We can find that attitude in our own lives. When I was a young single teacher, my mentor told me he wasn’t happy in his marriage. He was about ten years older than I was. Then he went on to say he didn’t know anybody who was happily married.

This pronouncement set me back. I looked around at our mutual acquaintances and thought maybe he was on to something. I wrestled with that thought for some months. I began noticing all the unhappily married couples I knew. I got caught in a spiral of negativity. Everywhere I looked, I saw people burdened with unhappiness.

When I met my future wife, I began to analyze my friend’s comments from a different perspective. I knew people who were happily married. There were plenty of happy marriages all around me. But I allowed one person to influence my attitude so much that I had started looking at marriage differently than I ever had before.

It’s crazy, but that’s an example of having a losing attitude. Our behavior is shaped by our attitude, and our attitudes are shaped by those with whom we associate. As we think about our own lives, we can identify times when we’ve been locked into unhealthy relationships with people whose influence on us is harmful.
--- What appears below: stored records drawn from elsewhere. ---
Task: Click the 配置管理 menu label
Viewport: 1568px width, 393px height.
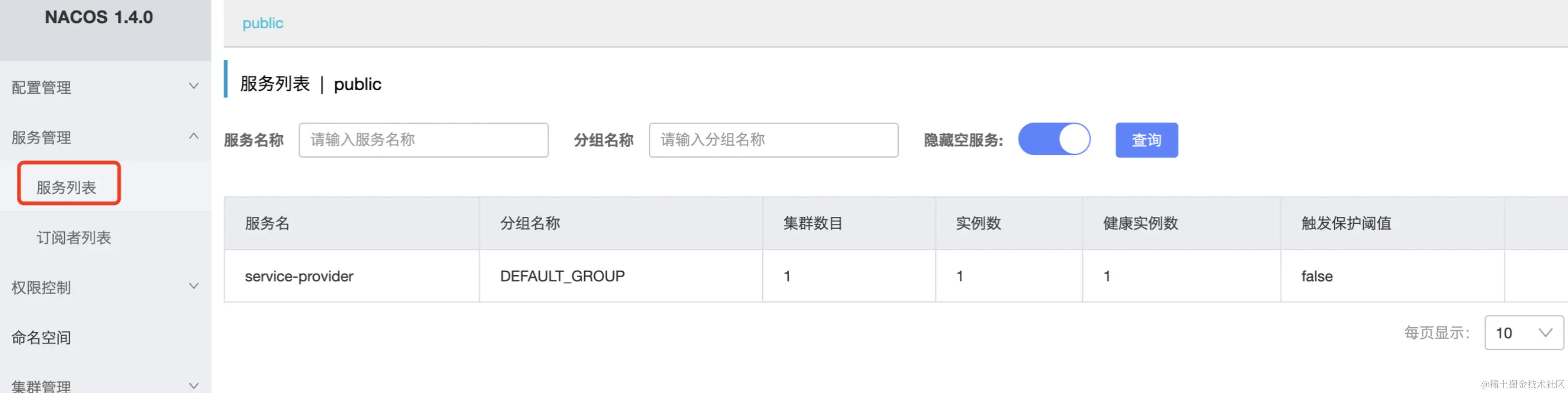Action: [x=41, y=87]
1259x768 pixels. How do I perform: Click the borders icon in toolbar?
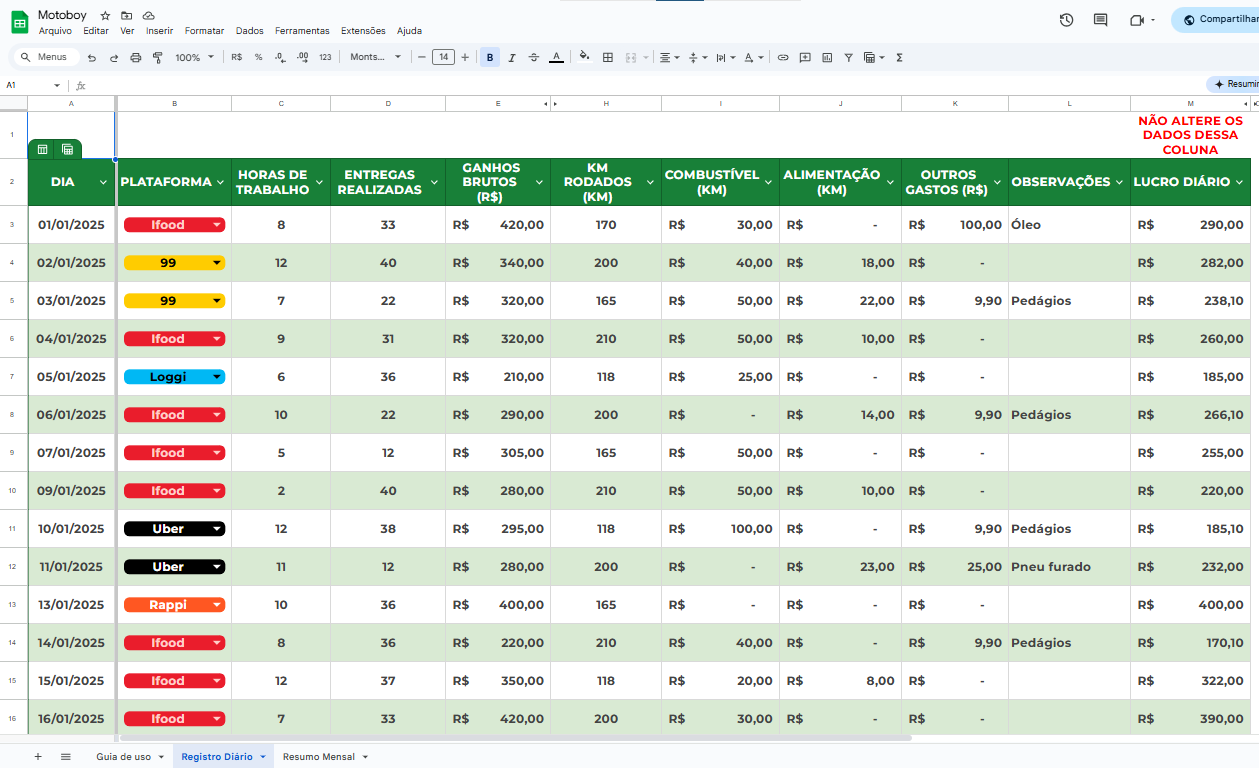608,58
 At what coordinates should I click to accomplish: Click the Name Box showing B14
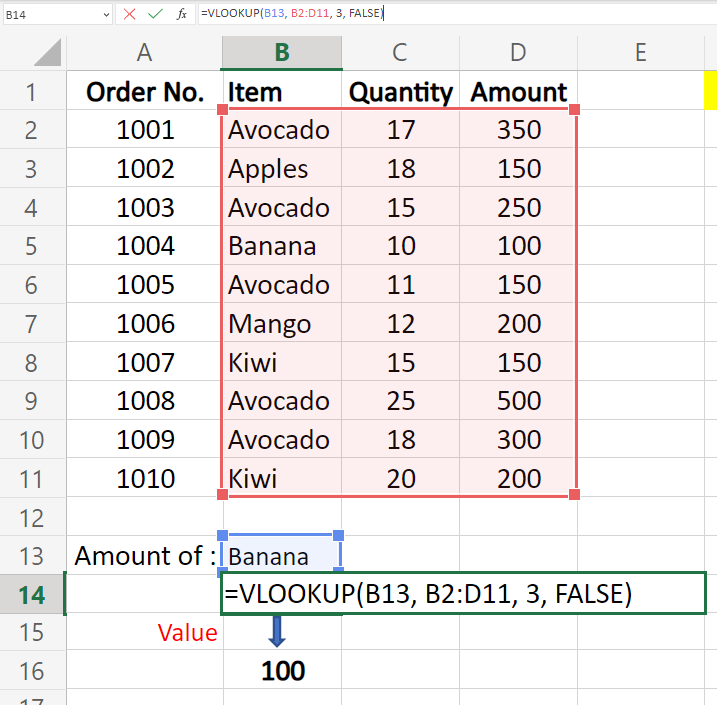click(x=50, y=14)
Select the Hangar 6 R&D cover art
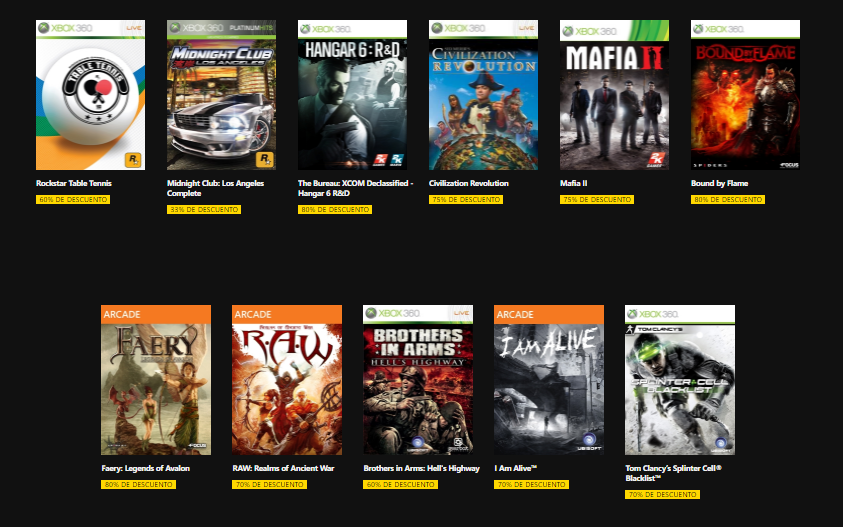843x527 pixels. [x=353, y=95]
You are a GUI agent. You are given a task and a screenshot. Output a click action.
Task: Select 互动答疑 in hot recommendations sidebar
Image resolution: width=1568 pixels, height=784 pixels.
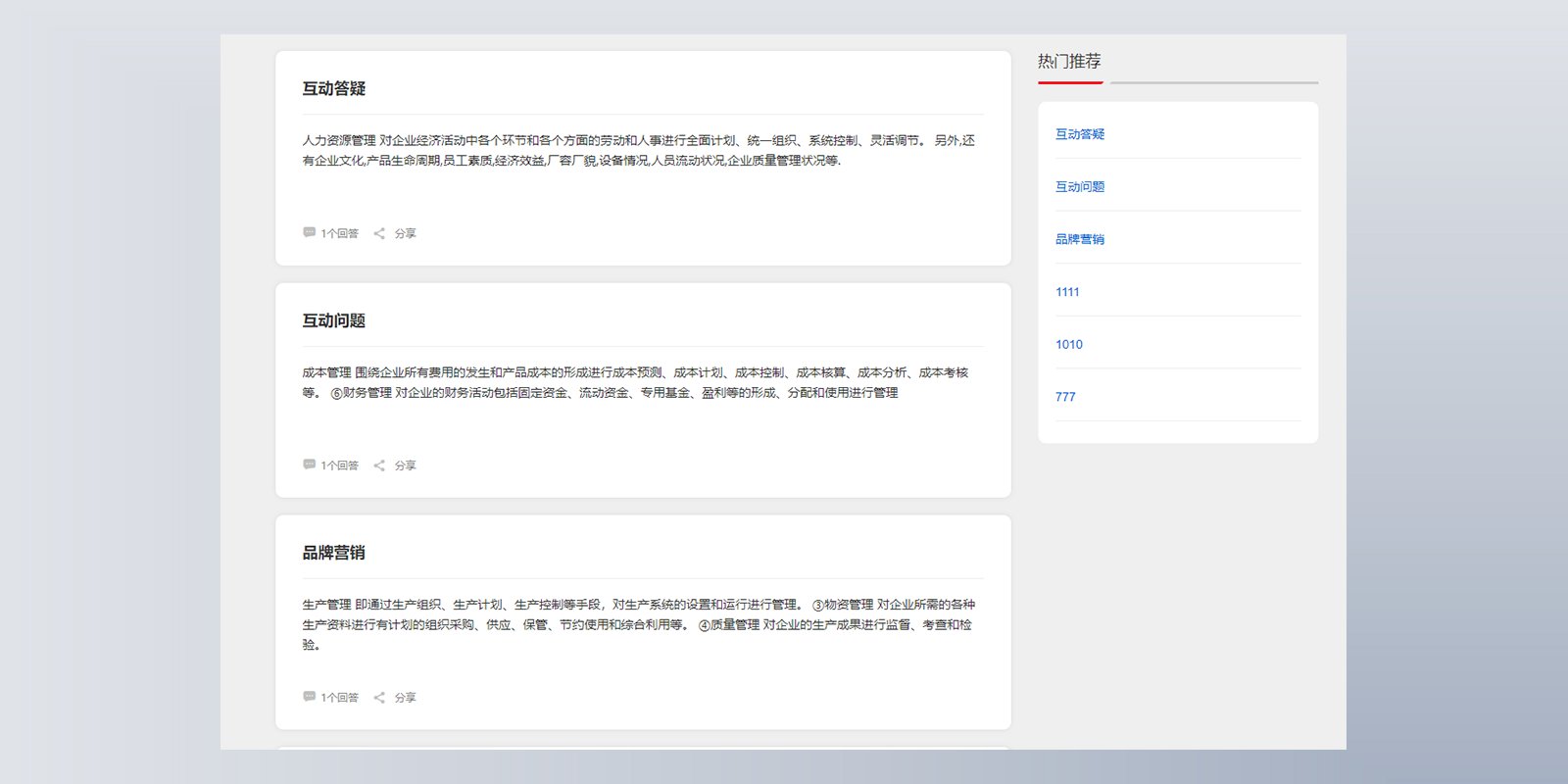[1080, 134]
I’m encouraged by the story of Zacchaeus, the tax collector, who changed his life around after an encounter with Jesus along a road in Jericho. Zacchaeus had an attitude of losing. In fact, he lived in a culture of losing. The people called him a "sinner" because they considered him to be a greedy thief. After his encounter with Jesus, this "sinner"changed his outlook on life. Zacchaeus turned away from his former self and found an attitude of hope. In fact, through Jesus he joined a culture of hope.

Like Zacchaeus, I turned away from my own attitude of losing and and the people around me who were part of a culture of losing. Now, my wife and I have been married for more than twenty-seven years. We’ve embraced a culture of hope in Christ Jesus.